Detect drift before deciding whether a live-index backfill is enough or whether you need a full rebuild. Common signals are:

- stale search hits whose hydrated records are now missing
- document-count mismatches between the source table and the search index
- failed or discarded sync work
- stale deletes where search still returns records removed from the database
- projection or setting changes that should have rewritten every document

Accepted work is not the same thing as search visibility, and durable enqueue is not the same thing as rebuild completion.

Use `Scrypath.sync_status/2` and `Scrypath.failed_sync_work/2` when you need to inspect pending, retrying, failed, or last-successful work without reading raw Meilisearch or Oban payloads.

Use `Scrypath.reconcile_sync/2` when you need a report-first operator view that combines sync visibility, failed work, and rebuild visibility before you decide on recovery.

`Scrypath.reconcile_sync/2` does not heal anything by default. It returns drift signals plus explicit recovery actions so the caller can choose retry, backfill, or reindex deliberately.

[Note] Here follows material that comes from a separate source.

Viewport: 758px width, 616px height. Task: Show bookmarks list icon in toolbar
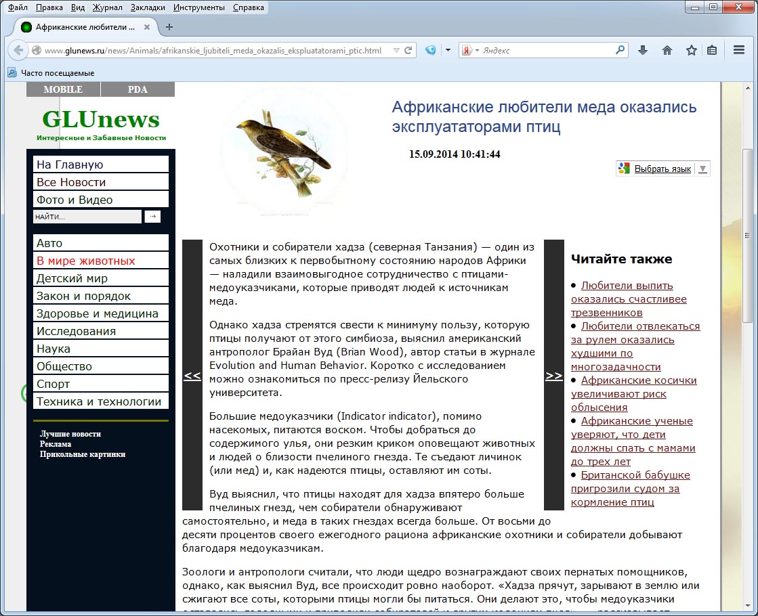tap(712, 50)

## Integration smoke (Meilisearch)

CI runs live Meilisearch-backed tests in a dedicated workflow job. Locally you can use Docker Compose (from the repo root):

```bash
docker compose up -d
SCRYPATH_MEILISEARCH_URL=http://127.0.0.1:7700 mix verify.meilisearch_smoke
docker compose down
```

`mix verify.meilisearch_smoke --skip-integration` exits without contacting Meilisearch (useful for quick task wiring checks only; it does not run the live suites).

## Example: Phoenix + Postgres + Meilisearch

For a minimal consumer-shaped setup (Docker Compose with Postgres and Meilisearch on an explicit network, path dependency on this repo, and a scripted smoke test), see [examples/phoenix_meilisearch/README.md](examples/phoenix_meilisearch/README.md).

## Architecture

See [ARCHITECTURE.md](ARCHITECTURE.md) for the full runtime boundary, sync guarantees, drift model, and managed reindex workflow order.

For operational guides, see [Sync Modes and Visibility](guides/sync-modes-and-visibility.md),
[Operator Mix Tasks](guides/operator-mix-tasks.md),
[Operator Support](docs/operator-support.md), and
[Search backend operations — SRE view](docs/search-backend-sre.md).